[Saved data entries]
[Start of section]

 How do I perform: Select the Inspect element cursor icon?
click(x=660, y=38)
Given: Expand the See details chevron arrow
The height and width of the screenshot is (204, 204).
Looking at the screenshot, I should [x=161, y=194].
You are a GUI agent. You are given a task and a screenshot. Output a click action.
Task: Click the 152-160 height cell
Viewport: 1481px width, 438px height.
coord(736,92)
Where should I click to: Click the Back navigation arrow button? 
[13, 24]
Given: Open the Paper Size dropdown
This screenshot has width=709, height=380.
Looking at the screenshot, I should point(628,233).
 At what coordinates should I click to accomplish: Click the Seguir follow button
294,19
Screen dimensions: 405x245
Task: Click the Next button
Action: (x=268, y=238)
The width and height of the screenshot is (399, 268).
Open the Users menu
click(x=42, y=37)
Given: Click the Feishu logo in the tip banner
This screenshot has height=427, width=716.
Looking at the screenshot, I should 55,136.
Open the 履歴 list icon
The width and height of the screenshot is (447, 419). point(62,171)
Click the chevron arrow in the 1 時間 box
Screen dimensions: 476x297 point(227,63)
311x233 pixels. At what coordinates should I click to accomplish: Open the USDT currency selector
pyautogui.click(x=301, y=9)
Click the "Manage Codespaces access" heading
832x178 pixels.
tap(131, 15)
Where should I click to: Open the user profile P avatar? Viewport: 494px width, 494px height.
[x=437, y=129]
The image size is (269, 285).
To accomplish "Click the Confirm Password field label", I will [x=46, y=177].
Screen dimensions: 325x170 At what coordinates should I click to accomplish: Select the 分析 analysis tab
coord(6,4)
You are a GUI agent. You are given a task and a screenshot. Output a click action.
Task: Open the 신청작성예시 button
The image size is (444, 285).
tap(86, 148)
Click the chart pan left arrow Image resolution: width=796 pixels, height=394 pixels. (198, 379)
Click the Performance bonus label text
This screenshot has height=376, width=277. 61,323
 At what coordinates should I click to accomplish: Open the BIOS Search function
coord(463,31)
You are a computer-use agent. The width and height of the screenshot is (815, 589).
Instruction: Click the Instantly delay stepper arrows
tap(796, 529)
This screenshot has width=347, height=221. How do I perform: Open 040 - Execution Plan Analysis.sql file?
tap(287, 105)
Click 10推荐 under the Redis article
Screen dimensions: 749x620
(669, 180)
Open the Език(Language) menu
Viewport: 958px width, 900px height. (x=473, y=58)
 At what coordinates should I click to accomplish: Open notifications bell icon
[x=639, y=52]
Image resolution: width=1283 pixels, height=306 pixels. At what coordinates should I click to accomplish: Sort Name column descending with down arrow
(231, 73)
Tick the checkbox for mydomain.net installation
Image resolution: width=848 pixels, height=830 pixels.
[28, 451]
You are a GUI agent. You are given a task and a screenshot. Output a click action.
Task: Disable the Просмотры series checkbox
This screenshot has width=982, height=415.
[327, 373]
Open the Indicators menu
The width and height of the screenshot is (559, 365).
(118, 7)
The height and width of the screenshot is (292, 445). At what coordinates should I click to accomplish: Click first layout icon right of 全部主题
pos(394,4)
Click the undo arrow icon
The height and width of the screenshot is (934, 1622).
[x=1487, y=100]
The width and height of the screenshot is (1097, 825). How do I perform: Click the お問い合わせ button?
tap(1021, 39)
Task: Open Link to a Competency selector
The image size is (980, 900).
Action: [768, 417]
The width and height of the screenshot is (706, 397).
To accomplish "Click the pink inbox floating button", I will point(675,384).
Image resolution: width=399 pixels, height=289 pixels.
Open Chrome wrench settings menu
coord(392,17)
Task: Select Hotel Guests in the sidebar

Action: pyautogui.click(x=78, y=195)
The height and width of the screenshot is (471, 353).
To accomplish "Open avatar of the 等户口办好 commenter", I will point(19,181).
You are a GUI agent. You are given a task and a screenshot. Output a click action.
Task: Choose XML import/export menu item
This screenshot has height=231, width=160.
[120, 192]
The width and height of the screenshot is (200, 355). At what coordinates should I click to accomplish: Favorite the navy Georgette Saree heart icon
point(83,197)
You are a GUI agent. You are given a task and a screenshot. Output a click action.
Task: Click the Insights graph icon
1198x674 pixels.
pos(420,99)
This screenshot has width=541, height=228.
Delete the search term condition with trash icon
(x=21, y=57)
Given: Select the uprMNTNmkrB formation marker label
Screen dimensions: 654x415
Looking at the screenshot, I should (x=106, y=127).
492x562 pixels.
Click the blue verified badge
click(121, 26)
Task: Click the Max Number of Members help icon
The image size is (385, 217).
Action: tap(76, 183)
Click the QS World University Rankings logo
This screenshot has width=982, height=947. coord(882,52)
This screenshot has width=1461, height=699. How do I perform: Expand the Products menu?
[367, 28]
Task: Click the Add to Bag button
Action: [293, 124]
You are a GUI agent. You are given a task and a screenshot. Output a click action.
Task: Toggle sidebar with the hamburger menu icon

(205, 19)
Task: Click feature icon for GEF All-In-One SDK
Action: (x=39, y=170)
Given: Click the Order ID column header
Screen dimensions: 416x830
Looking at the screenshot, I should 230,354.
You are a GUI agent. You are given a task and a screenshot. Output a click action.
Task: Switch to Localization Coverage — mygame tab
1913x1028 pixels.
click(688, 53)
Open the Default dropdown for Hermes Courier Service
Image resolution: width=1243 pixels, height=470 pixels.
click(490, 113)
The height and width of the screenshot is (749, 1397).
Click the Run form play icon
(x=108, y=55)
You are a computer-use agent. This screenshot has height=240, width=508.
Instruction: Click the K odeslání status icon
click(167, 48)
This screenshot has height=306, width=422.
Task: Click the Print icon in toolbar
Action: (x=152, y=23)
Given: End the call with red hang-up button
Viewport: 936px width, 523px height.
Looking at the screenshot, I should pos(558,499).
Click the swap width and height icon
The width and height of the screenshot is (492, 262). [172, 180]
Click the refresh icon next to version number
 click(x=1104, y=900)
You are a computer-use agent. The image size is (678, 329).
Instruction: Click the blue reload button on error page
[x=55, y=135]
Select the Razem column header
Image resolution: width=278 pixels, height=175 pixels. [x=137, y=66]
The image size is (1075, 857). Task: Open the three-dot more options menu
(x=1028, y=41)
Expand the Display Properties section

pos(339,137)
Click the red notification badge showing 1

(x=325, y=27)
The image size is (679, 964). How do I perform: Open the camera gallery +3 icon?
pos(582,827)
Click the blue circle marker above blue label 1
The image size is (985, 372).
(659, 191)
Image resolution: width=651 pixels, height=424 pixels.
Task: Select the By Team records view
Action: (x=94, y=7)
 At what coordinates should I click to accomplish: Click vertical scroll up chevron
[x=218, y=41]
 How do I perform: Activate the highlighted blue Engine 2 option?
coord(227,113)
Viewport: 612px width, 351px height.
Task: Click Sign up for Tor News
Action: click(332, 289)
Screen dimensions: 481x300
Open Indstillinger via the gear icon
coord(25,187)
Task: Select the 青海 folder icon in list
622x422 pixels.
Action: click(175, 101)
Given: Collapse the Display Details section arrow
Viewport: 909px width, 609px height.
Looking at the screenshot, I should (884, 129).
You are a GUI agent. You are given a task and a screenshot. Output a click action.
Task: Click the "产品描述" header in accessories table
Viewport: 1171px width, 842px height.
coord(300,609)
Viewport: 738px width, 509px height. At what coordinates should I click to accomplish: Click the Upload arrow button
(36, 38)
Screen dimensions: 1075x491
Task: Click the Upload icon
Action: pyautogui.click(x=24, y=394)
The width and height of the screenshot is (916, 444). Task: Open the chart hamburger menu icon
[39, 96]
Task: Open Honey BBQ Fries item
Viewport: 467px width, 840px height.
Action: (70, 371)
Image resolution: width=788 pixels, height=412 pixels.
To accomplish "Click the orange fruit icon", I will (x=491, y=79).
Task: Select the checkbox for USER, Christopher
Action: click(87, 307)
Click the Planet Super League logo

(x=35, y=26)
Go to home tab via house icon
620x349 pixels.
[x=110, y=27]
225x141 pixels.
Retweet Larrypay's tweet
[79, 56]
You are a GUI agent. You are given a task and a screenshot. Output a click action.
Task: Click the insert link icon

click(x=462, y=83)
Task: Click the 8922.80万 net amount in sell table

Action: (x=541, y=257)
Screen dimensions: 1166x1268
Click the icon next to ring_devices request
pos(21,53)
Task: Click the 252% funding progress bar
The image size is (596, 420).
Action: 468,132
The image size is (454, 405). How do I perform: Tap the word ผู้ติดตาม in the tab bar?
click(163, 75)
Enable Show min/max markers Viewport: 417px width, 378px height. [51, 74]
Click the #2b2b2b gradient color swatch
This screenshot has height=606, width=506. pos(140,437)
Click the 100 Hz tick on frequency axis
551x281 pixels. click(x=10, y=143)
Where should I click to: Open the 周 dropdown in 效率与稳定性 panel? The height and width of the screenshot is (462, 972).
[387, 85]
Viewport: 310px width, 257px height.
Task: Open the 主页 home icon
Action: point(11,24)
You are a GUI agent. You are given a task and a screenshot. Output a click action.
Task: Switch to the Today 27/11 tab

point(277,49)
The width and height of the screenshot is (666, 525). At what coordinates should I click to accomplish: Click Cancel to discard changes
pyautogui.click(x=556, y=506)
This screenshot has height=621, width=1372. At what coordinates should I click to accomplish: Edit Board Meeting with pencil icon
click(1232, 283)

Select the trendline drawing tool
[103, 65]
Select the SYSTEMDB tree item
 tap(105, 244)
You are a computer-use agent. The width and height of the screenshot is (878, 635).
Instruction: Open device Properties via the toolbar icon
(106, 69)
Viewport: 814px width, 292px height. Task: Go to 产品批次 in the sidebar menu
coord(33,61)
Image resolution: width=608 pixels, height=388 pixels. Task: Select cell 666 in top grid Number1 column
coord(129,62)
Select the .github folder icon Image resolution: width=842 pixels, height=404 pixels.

[End of section]

** PROMPT **
Retrieve all lines from the data that contain the string "computer".

** REPLY **
You are a computer-use agent. The width and height of the screenshot is (815, 589).
You are a computer-use agent. This screenshot has height=240, width=508.
You are a computer-use agent. The image size is (678, 329).
You are a computer-use agent. The width and height of the screenshot is (878, 635).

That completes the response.